MLB
March 4, 2023 | 10:41 in the morning
The Red Sox found a loophole for MLB’s new transfer rule. And Joey Gallo, who Boston tried out in a spring training game on Friday, still has to learn how not to pull the ball.
If Gallo — the former Yankees outfielder now with the Twins — walks to the plateThe Red Sox placed center fielder Adam Duvall in shallow right field and slid Raimel Tapia from left to center, according to the Bally Sports broadcast.
They kept their right fielder in his traditional spot, giving up or taking a few steps.
And the Red Sox also made sure they stayed compliant with MLB’s new transfer rules, which keep two infielders on either side of second base and are meant to prevent teams from stacking their players. in position against lefties.
Until Boston discovered a way to manipulate it.
The downside to this approach, however, is that if the left-handed hitting Gallo directs the ball the other way, the Red Sox will have no outfielder to cover the left corner.
The closest man would have been Tapia in center field.
MLB’s shift change appears to be a boost for lefties who pull the ball, like Gallo, but if teams start implementing Boston’s strategy — or others — and it works, it might. change.
Gallo signed a one-year, $11 million deal with the Twins this offseason after a stretch in which he was traded from the Yankees to the Dodgers but failed to put together consistent results with either team.
A former first-round pick in 2012, Gallo finished with the lowest batting average — a full season with more than 17 games — of his career in 2022 at .160, and his home run numbers dipped from 38 to 19.
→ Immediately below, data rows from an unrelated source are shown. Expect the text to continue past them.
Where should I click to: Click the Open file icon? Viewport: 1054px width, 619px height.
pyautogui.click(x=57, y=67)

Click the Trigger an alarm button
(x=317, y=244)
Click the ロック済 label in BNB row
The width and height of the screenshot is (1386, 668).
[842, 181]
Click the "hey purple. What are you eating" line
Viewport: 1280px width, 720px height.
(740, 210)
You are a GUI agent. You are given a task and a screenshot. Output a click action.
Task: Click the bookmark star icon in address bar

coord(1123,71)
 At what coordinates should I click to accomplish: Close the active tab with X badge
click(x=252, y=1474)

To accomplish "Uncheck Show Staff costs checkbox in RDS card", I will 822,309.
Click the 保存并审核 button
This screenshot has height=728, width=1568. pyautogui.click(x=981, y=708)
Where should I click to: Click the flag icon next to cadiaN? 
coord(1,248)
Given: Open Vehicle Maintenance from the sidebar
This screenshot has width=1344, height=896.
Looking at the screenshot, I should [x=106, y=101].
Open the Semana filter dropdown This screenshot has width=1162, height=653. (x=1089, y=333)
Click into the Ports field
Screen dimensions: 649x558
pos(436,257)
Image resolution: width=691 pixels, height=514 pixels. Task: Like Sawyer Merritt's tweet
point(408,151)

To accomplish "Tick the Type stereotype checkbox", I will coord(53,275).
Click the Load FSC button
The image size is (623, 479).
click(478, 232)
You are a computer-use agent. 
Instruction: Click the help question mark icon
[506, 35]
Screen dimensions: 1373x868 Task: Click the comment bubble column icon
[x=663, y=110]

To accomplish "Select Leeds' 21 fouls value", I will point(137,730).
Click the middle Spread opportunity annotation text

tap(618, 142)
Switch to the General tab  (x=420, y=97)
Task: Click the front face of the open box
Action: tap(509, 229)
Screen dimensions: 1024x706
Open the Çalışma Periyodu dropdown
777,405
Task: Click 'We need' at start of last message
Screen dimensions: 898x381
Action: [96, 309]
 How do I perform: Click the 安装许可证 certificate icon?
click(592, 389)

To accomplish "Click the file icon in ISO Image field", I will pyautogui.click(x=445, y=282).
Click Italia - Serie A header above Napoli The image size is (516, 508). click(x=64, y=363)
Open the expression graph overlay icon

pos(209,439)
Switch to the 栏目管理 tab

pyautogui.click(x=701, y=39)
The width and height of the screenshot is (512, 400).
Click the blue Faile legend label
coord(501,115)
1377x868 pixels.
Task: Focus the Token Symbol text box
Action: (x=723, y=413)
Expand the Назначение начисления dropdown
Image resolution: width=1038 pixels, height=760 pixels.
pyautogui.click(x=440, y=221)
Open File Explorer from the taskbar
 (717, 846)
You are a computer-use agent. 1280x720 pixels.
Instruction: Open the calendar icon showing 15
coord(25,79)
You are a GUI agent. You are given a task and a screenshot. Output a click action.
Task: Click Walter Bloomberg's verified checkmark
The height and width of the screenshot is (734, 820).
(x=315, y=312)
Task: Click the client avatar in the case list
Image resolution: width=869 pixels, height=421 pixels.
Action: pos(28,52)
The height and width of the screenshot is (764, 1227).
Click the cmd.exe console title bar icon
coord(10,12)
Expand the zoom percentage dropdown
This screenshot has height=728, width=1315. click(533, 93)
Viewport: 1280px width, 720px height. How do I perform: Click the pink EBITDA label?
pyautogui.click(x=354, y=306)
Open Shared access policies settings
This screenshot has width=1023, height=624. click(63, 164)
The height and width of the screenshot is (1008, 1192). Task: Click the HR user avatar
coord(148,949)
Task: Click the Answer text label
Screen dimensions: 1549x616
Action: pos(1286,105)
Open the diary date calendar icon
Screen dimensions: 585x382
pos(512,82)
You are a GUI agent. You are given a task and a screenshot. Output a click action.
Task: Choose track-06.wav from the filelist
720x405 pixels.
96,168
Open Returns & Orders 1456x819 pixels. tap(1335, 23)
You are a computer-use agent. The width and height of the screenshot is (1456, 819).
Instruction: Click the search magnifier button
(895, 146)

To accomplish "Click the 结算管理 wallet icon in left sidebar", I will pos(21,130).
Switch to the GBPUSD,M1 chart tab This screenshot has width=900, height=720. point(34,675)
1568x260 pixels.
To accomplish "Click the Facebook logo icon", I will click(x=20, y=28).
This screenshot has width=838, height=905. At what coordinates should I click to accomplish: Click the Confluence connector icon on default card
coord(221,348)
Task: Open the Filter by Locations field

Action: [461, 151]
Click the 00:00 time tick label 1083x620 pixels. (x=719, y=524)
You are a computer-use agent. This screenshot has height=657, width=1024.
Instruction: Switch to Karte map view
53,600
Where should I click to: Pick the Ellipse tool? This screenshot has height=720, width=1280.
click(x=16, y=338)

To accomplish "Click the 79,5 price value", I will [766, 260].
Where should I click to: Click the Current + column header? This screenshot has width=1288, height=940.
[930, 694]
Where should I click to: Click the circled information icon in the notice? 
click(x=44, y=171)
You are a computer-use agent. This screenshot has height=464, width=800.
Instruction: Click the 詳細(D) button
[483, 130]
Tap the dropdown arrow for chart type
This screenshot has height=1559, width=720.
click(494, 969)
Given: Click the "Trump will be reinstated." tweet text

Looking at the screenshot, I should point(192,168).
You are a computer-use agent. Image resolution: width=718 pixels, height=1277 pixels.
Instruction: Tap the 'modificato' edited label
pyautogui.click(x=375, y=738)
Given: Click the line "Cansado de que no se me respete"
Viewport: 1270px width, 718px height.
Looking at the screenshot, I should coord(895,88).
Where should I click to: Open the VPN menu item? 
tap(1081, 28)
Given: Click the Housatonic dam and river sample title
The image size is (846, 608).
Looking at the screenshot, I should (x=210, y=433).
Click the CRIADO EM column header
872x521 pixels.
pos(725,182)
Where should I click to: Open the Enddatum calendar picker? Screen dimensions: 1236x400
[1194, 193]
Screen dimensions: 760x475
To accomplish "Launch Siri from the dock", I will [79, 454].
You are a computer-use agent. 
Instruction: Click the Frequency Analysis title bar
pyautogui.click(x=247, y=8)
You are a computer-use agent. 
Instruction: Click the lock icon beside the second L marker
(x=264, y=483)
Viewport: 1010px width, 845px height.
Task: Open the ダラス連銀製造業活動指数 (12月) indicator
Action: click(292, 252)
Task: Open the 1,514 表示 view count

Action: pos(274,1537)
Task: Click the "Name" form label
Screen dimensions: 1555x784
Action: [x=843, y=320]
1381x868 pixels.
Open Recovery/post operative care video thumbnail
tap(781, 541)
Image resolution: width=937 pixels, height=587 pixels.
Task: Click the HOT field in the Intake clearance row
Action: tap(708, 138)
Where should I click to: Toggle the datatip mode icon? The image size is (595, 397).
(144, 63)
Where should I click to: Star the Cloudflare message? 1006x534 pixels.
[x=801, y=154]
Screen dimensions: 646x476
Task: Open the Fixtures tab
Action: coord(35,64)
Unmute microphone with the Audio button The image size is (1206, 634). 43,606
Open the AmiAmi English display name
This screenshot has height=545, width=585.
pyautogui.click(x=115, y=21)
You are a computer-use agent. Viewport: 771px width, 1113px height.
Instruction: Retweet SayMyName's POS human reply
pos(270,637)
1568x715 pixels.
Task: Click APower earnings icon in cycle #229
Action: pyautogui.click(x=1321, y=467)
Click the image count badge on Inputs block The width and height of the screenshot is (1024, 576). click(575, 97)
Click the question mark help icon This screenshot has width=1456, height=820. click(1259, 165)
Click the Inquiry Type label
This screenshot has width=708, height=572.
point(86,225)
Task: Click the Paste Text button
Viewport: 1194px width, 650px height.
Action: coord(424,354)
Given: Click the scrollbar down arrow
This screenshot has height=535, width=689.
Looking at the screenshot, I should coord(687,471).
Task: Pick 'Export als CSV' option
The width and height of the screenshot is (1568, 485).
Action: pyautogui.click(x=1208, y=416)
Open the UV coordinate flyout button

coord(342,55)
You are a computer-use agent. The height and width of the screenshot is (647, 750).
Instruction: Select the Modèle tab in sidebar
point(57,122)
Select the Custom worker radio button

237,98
The struggles affected the slugger who was a coveted bat when the Yankees acquired him before the 2021 trade deadline.
“I think every baseball player at some point is like, ‘I don’t know if I want to do this anymore,'” he said in an interview with Ken Rosenthal of The Athletic. “It’s a tough game.”
The Yankees went on to trade Gallo, who spent his first six-plus MLB seasons in the Rangers organization, to the Dodgers a year later for pitching prospect Clayton Beeter.
Gallo, however, went on to hit only slightly better with a .162 average and .671 OPS over his final 44 regular-season games and one postseason game.